I was raised Catholic, made a side-trip into conservative Presbyterianism (might as well call it evangelicalism), then tried to reimmerse myself back in the Catholic Church.  By that time though, it had just become impractical.  When I tried to return, I found out how poorly I really understood the Catholic Church.  I think now that I had never really assimilated to Catholicism very well as a youth--very little of it had actually sunk in, and I base this on my experience trying to return there.

When I went back, I was open to exploring a more involved role in church life instead of being merely a "pew warmer."  An older man offered to get me into the Knights of Columbus, which sounded exciting.  I'd never had such a role in Catholicism before; I was never even an altar-boy.  But there was a problem: in my lapsed years, I had married outside the RCC.  This was evidently bothering some people greatly and it actually suprised me.  But I wouldn't have been surprised had I been steeped in the Faith properly or as well as some others.
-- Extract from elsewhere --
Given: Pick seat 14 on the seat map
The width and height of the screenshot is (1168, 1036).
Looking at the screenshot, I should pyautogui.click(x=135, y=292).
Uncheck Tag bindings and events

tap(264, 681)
I knew then that I had been gone a long time: I mean, I could really feel it, man.  I didn't even seem Catholic to myself, just some sort of cheap pretender or poser.  After a year of reflection, I began trying out Episcopalianism which is more logical for me.  I was a paltry Catholic anyway.  As it was, some of the Protestantism had sunk in: for instance, it was difficult to reject the concept of the "Priesthood of All Believers," even while I was finished with sola scriptura. 

I'm just saying I think I can sympathize with you a little.  Although the Catholic teachings are consistent and I think I can understand the rationale behind them, they are rigid and hard to follow.  My impression is that if someone makes certain decisions and has "a past," it can mean you have little future in the Roman Catholic Church later (but that's just life, anyway).  For instance, someone having an IVF child, or myself marrying an outsider: it can have an effect later on. My solution was to let the RCC go.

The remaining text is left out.